When it comes to strong cybersecurity, endpoints and servers have often been second-class citizens when compared to the network. I described this situation in a March 2013 blog post. According to ESG research, 58% of security professionals working at enterprise organizations (i.e. more than 1,000 employees) said that network security processes, skills, and technical controls were “much more thorough” or “somewhat more thorough” than server security processes, skills, and technical controls.
Why the discrepancy? Network security includes mature technologies like firewalls, IDS/IPS, and Web Application Firewalls (WAFs). Furthermore, network security often involves a lot of network design and engineering for segmentation, access control, and traffic management. Alternatively, endpoint and server security is typically based on nothing more than AV software and its associated signature downloads and occasional scans.
This created a cybersecurity imbalance that can be easily exploited. Once cybercriminals and hackers navigate around the network, endpoints are sitting ducks for zero-day attacks, phishing scams, or drive-by downloads.

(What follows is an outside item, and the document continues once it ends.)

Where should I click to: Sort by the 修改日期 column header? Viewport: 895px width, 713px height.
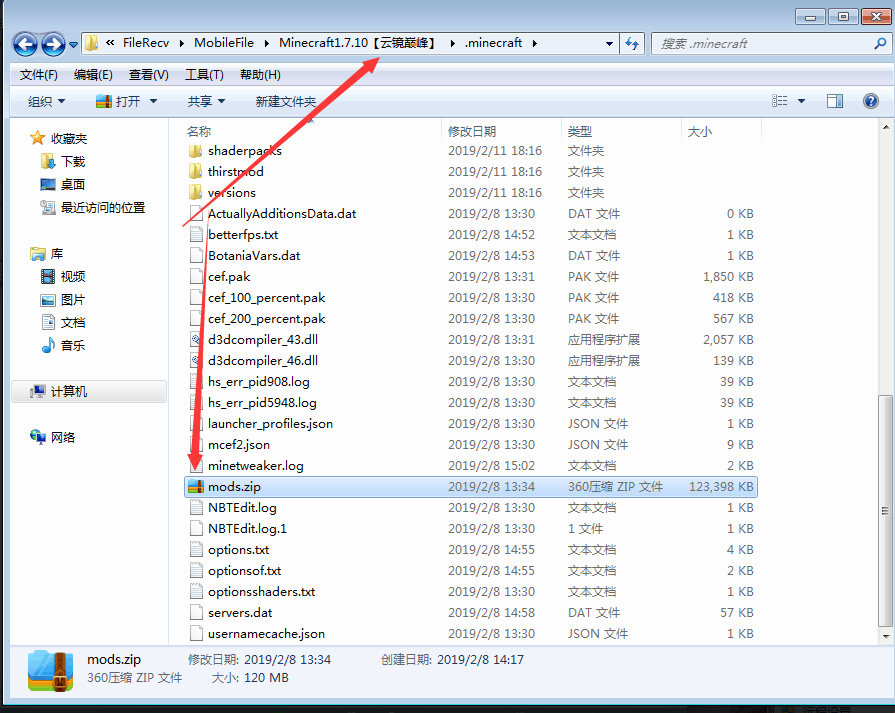(472, 131)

Driven by the increasingly dangerous threat landscape, targeted attacks, and a series of highly-visible security breaches, the cybersecurity duopoly situation is finally starting to change. In a recently published ESG research report titled Network Security Trends in the Era of Cloud and Mobile Computing, ESG asked enterprise security professionals whether their organizations were engaged in any type of project to integrate anti-malware and analytics on networks and endpoints. The responses were as follows:
- 22% said, yes, their organizations were integrated network and endpoint anti-malware and analytics “extensively.”

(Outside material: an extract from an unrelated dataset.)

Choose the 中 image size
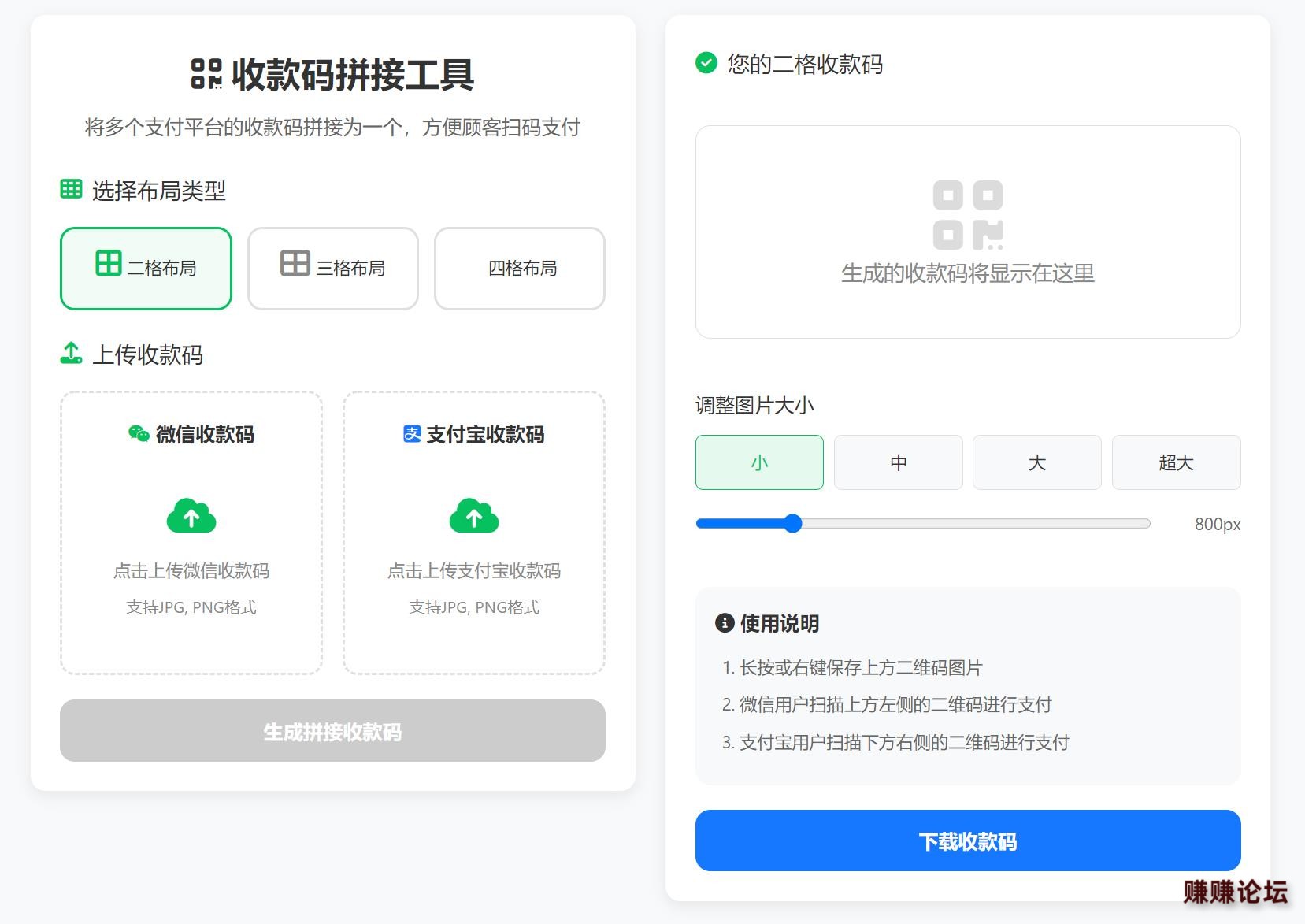The image size is (1305, 924). click(898, 462)
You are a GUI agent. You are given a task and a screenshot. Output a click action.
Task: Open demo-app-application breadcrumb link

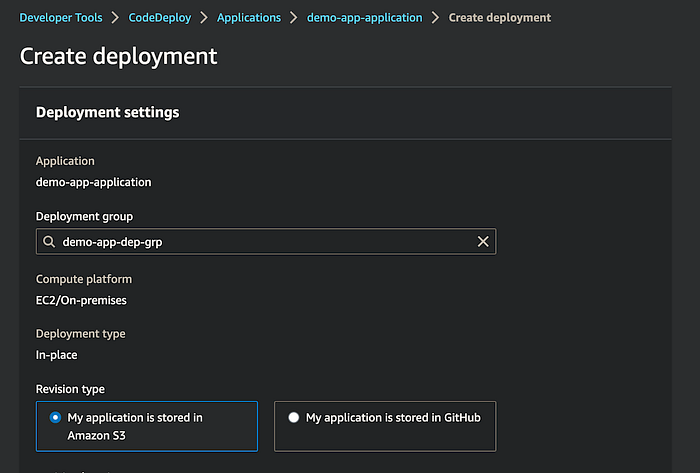[x=365, y=18]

- 39% said, yes, their organizations were integrated network and endpoint anti-malware and analytics “somewhat.”
ESG also created a scoring system to segment the survey populations into three sub-groups, advanced, progressing, and basic organizations. It is interesting to note that 65% of advanced organizations said they were integrating network and endpoint anti-malware and analytics “extensively.”
Endpoint/network security integration makes sense. When malware or suspicious traffic is detected on the network, security analysts can then cross correlate this intelligence with granular endpoint activities like network connections, file downloads, in-memory processes, etc. This is certainly a much more thorough and timely analytics methodology than poking around networks and endpoints independently.

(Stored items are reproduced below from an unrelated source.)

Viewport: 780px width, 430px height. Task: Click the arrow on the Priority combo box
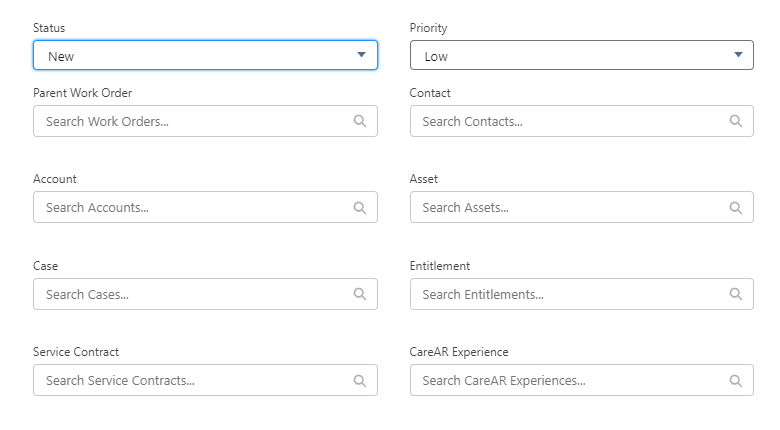coord(738,55)
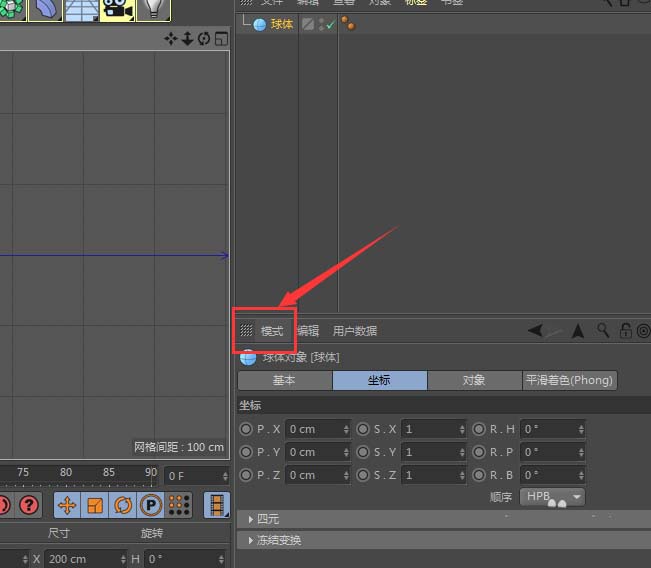Toggle the R.B keyframe circle

[479, 475]
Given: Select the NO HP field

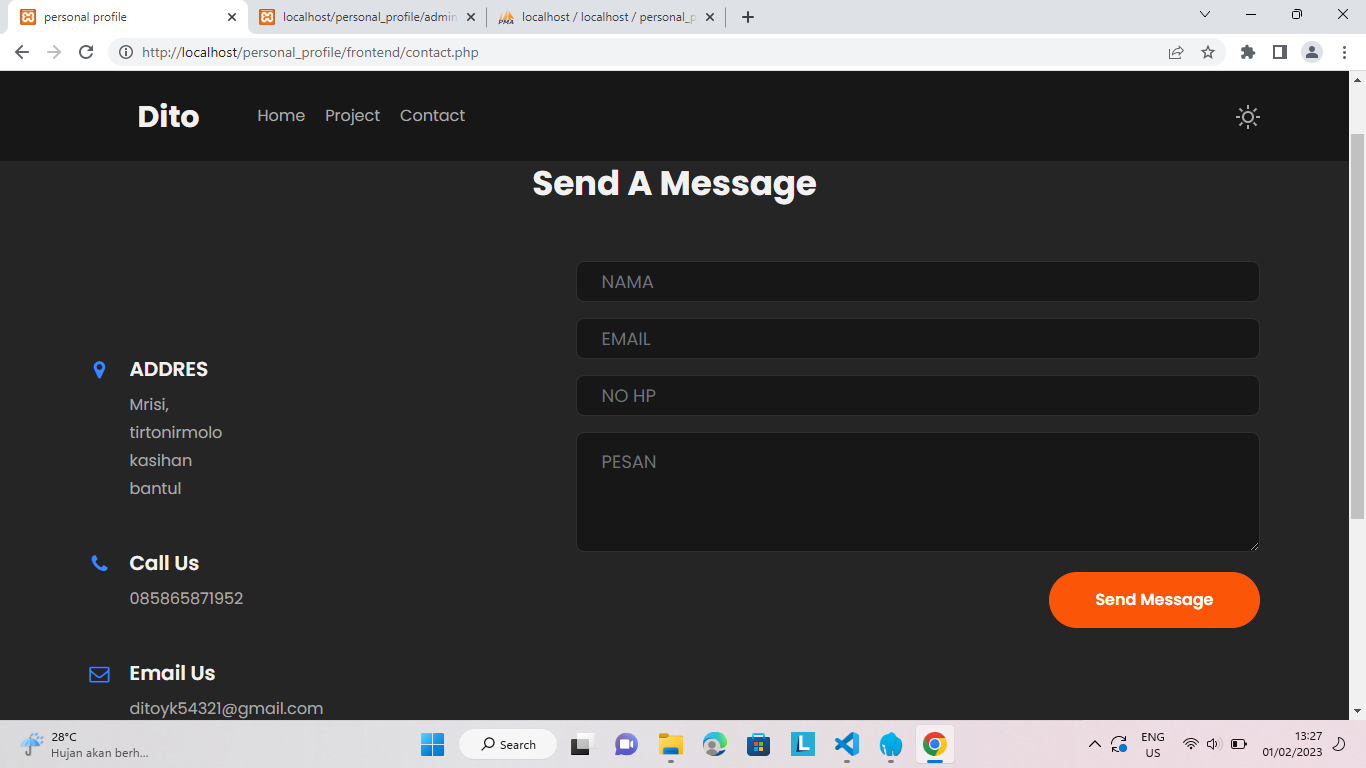Looking at the screenshot, I should [x=917, y=396].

Given this demand-side behavior change, it is not surprising to see so many security vendors jumping on the bandwagon. Just this week, RSA Security announced new versions of its Security Analytics and ECAT (endpoint forensics) software with tight integration between the two. Similarly, Guidance Software announced a partnership with HP ArcSight to bring endpoint forensics to SIEM. A long list of other vendors, including Bit9, Cisco, FireEye, IBM, LogRhythm, McAfee, Palo Alto Networks, and Trend Micro, also recognize endpoint/network security alignment and are developing products, acquiring startups, or establishing partnerships accordingly.
We are off to a good start, but everyone (i.e. users, vendors, service providers, etc.) needs to pick up the pace. There are still too many organizations that haven’t integrated endpoint and network security, and others don’t even realize what a good idea this is. As an industry, we need to promote this model, trumpet its benefits, and educate laggards as soon as possible. After all, our critical infrastructure, businesses, and personal data is at stake.